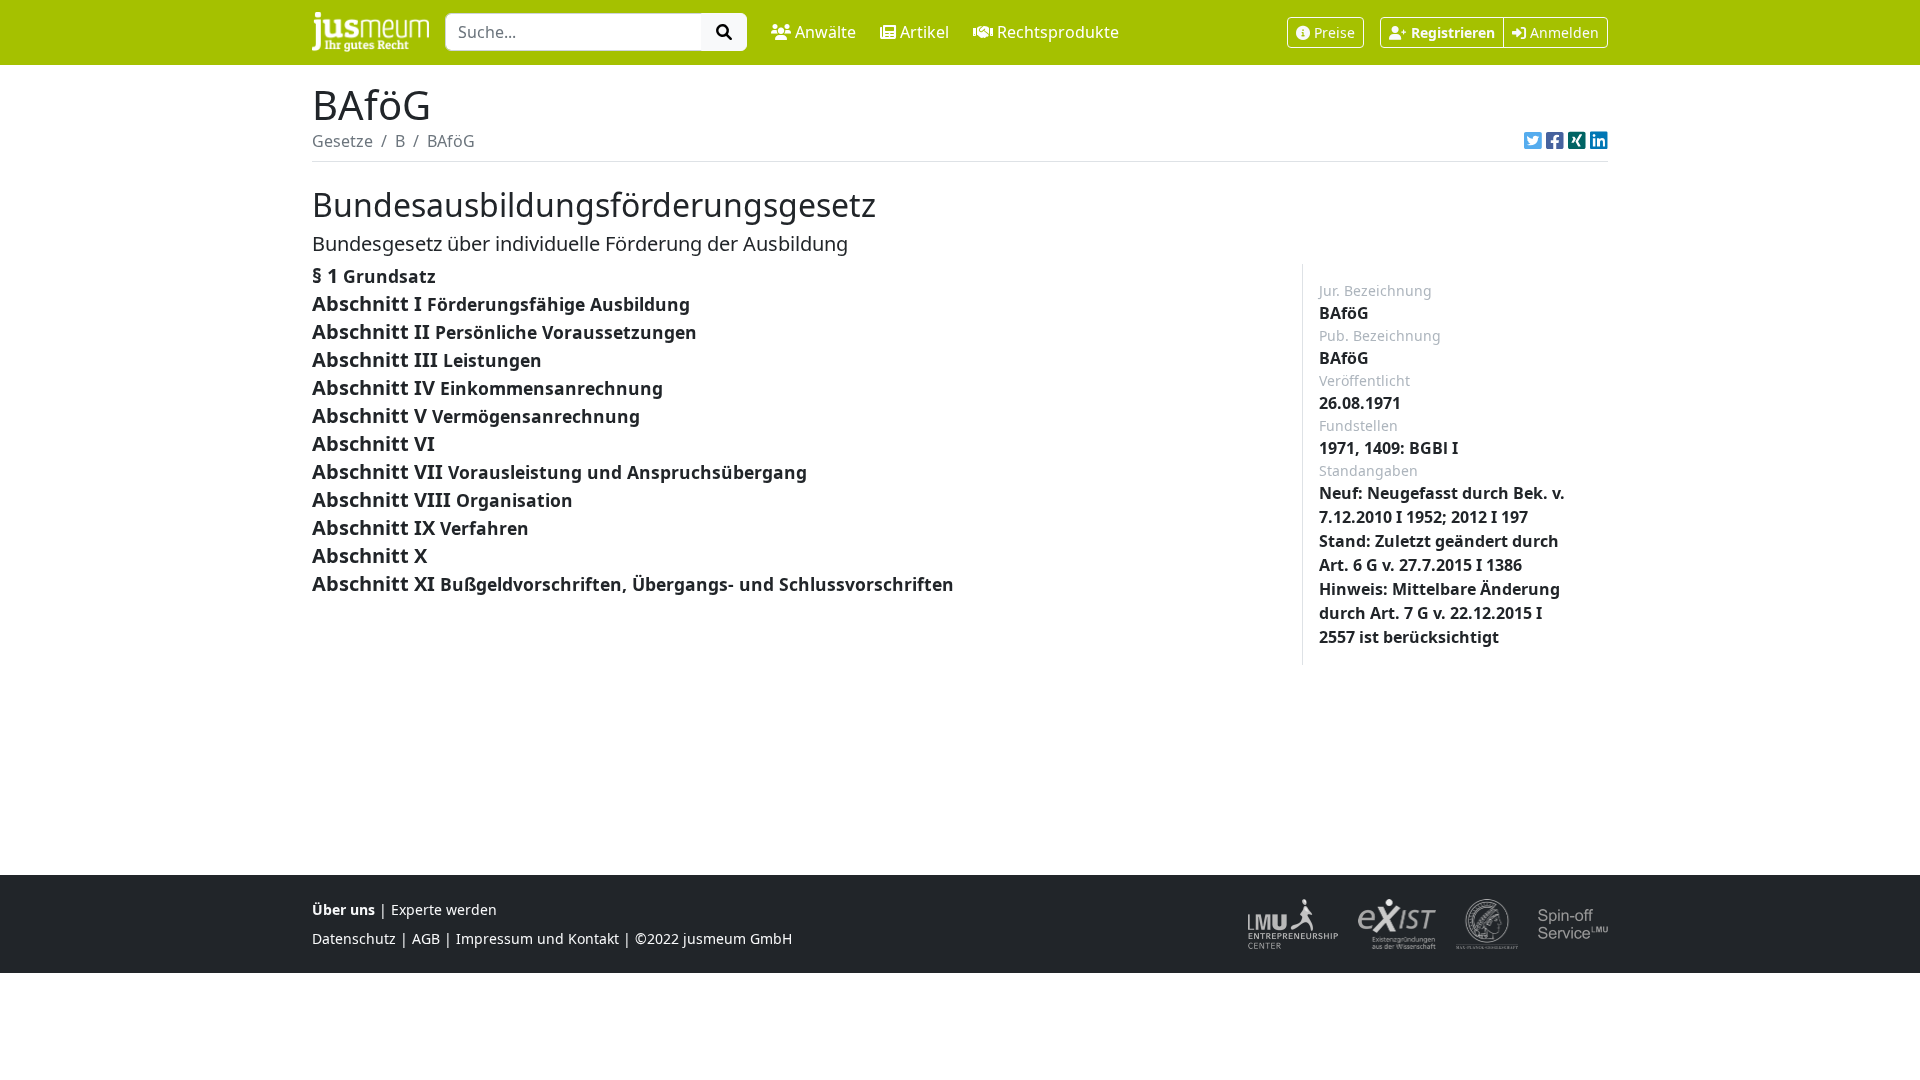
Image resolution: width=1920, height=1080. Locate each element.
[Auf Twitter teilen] (1533, 141)
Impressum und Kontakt (537, 938)
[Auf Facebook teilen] (1555, 141)
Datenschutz (354, 938)
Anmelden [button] (1562, 32)
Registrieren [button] (1453, 32)
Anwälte (825, 32)
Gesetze (342, 141)
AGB (426, 938)
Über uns (343, 909)
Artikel (924, 32)
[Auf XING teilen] (1577, 141)
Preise (1334, 32)
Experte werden (444, 909)
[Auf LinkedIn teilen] (1599, 141)
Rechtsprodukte (1058, 32)
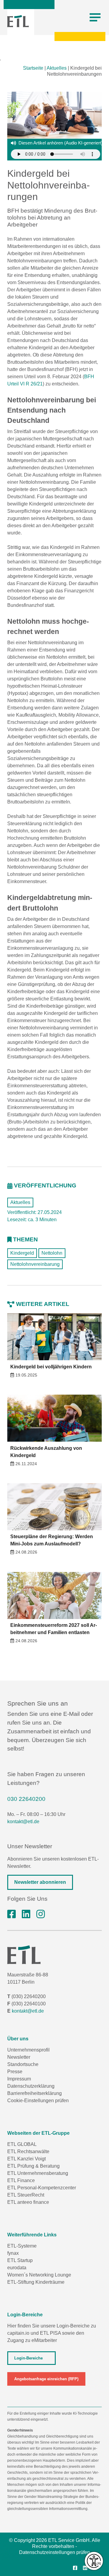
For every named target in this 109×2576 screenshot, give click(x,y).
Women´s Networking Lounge (39, 2274)
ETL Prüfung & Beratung (33, 2166)
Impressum (19, 2078)
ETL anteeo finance (28, 2202)
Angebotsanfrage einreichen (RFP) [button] (46, 2379)
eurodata (16, 2267)
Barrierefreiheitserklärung (34, 2093)
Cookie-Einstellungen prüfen (38, 2100)
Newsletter (18, 2057)
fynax (13, 2253)
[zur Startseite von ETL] (18, 21)
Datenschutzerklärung (30, 2086)
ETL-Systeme (22, 2245)
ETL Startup (20, 2260)
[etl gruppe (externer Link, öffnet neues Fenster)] (26, 1914)
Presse (14, 2071)
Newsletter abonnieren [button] (40, 1882)
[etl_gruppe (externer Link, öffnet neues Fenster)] (40, 1914)
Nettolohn (51, 1253)
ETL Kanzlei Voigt (26, 2158)
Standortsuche (22, 2064)
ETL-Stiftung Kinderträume (35, 2282)
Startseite (33, 68)
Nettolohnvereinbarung (35, 1264)
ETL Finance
====
_Directions for this task_
Please reproduce the line containing "[etl_gruppe (externer Link, öffnet" and each line after it to the end of the listing, exactly, with nothing added or left out.

_Solution for this problem_
[etl_gruppe (externer Link, öffnet neues Fenster)] (40, 1914)
Nettolohn (51, 1253)
ETL Kanzlei Voigt (26, 2158)
Standortsuche (22, 2064)
ETL-Stiftung Kinderträume (35, 2282)
Startseite (33, 68)
Nettolohnvereinbarung (35, 1264)
ETL Finance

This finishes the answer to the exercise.